BEGIN Records shown
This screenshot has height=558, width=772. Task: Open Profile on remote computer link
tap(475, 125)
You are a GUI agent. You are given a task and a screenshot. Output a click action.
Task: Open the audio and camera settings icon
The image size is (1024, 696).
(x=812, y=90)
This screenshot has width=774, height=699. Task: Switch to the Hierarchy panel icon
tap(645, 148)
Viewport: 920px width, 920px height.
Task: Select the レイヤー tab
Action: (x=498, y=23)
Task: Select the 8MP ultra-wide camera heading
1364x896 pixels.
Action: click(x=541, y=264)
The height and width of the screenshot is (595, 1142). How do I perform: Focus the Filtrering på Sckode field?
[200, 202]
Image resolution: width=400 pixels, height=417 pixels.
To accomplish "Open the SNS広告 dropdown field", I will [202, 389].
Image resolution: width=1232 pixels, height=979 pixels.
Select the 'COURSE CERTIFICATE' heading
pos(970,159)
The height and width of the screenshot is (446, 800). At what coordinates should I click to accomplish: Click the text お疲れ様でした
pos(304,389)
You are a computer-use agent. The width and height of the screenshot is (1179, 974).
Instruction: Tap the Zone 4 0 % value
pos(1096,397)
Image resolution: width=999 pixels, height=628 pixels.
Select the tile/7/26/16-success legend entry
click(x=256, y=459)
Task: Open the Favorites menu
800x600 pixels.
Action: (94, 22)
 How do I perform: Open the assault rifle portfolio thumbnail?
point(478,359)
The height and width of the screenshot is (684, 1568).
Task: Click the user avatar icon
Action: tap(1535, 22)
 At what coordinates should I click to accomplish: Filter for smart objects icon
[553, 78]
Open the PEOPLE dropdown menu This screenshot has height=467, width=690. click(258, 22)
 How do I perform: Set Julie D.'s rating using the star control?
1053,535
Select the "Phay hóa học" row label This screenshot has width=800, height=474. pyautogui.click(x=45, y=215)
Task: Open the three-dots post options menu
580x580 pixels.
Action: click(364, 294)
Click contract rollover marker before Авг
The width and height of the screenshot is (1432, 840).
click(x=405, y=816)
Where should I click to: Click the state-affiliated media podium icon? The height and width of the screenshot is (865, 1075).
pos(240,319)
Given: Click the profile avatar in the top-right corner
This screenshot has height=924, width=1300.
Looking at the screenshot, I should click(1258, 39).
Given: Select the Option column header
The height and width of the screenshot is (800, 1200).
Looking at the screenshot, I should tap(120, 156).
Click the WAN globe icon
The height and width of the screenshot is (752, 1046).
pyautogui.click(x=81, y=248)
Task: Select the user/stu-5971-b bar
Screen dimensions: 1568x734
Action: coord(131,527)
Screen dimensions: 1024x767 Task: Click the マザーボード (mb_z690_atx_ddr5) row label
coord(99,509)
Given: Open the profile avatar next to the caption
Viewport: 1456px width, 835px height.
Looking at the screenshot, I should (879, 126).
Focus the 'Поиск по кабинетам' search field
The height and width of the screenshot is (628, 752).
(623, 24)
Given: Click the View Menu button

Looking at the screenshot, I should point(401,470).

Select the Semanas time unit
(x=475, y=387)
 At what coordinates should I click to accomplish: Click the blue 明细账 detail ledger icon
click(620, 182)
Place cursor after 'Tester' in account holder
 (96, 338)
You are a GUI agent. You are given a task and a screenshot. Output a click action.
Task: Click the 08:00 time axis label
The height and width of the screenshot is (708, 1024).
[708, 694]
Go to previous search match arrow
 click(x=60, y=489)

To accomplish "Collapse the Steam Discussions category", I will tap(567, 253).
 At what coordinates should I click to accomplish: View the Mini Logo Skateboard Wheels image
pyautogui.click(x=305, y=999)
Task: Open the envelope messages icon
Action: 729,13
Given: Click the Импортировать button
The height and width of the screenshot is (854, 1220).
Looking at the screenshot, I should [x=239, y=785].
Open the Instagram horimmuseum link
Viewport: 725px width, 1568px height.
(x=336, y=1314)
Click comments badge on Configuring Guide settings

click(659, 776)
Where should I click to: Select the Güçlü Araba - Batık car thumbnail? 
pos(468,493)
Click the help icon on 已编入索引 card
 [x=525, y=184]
END Records shown
Try it: Scan the material above. Return every line containing the string "will".

Response to this task:
To accomplish "Open the SNS広告 dropdown field", I will [202, 389].
To accomplish "Collapse the Steam Discussions category", I will tap(567, 253).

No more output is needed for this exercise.